One thing that many people don’t realize about LED displays is that when they are on, they aren’t on. They blink.
Take an LED. It has a maximum brightness that you can run it at before it overheats and becomes a DED (dark emitting diode, aka a burned out LED). Let’s say that for a particular LED this is at 20 mA of current. Run the LED at 25 mA and the LED overheats and goes poof.
Now, instead of running it at a constant current, turn the LED on for 50 percent of the time and off for 50 percent of the time, and have it blink on and off faster than about 15 to 20 times per second or so. Also, instead of running it at 20 mA, run it at 40 mA while it’s on. The average current is still going to be 20 mA, since it’s 40 mA for half of the time and 0 mA for the other half of the time, so the heating in the LED will basically be the same. But here’s the weird thing. Even though the light output is also the same on average, that’s not what your brain perceives. To your eyes and brain, the LED is twice as bright, even though it’s off for half of the time.
This is a little trick that almost every LED display uses to make itself appear brighter.
There are LED displays that also incorporate a light sensor, and what they will do is vary the on and off times to vary the apparent brightness of the LEDs. So in other words, 50 percent on and 50 percent off might be the full brightness for the LED display, and 25 percent on and 75 percent off might be a dimmer setting, or whatever other percentages they want to use for finer control over the brightness. At long as it blinks faster than about 10 to 20 times per second, your brain thinks that it’s on constantly, so you don’t notice the blinking.

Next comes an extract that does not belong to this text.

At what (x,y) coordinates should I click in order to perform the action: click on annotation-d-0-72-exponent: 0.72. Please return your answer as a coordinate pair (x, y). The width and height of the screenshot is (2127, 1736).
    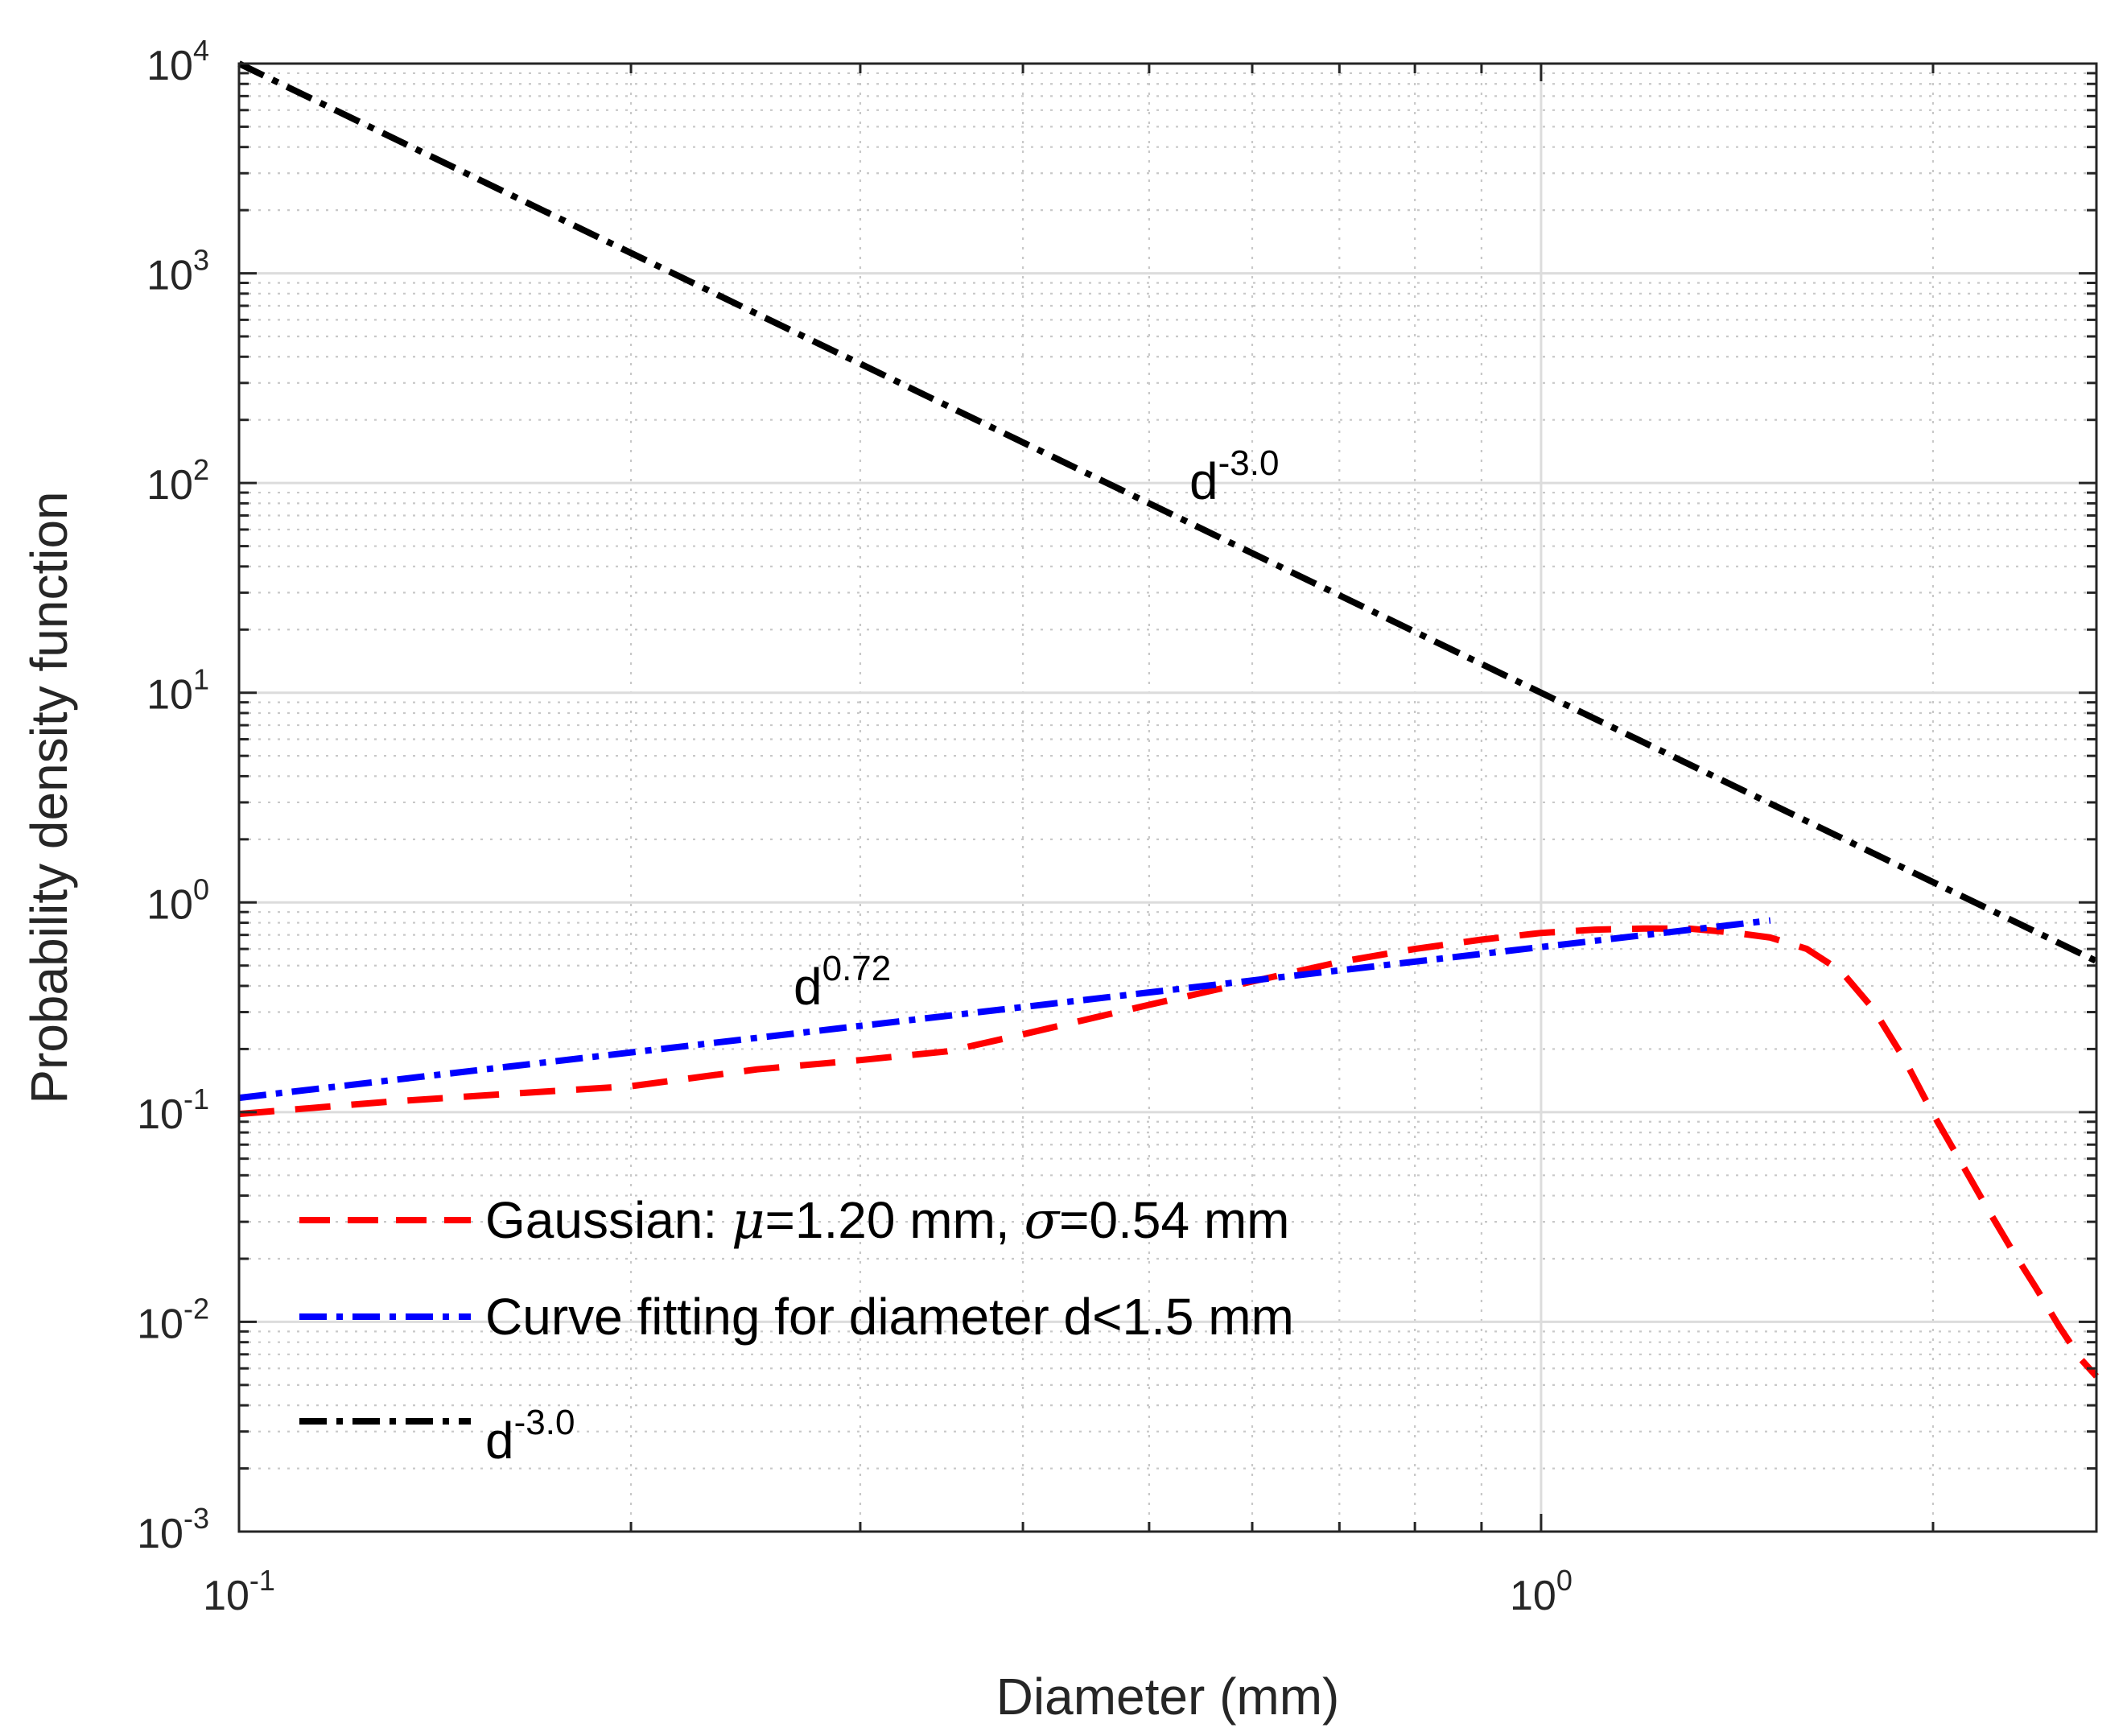
    Looking at the image, I should click on (857, 968).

Except when you enter a room. It takes your eyes and brain a moment to catch up to the blinking. This is the chronostasis that Bill_Door referred to upthread. It’s why LED clocks appear dimmer when you first enter the room and its why blinking lights appear to be off for a longer period of time when you first enter the room.
The really weird thing is that some of the “smoothing” of the fast blinking signal happens in your eyes and nerves, and not in your brain. Neurons have a natural reluctance to fire at first, and then once they get going, they have a bit of a reluctance to stop firing. This results in some weird signal integration (as in integral calculus type of integration) within your eyes and nerves so that the signal that gets to your brain is already distorted from reality.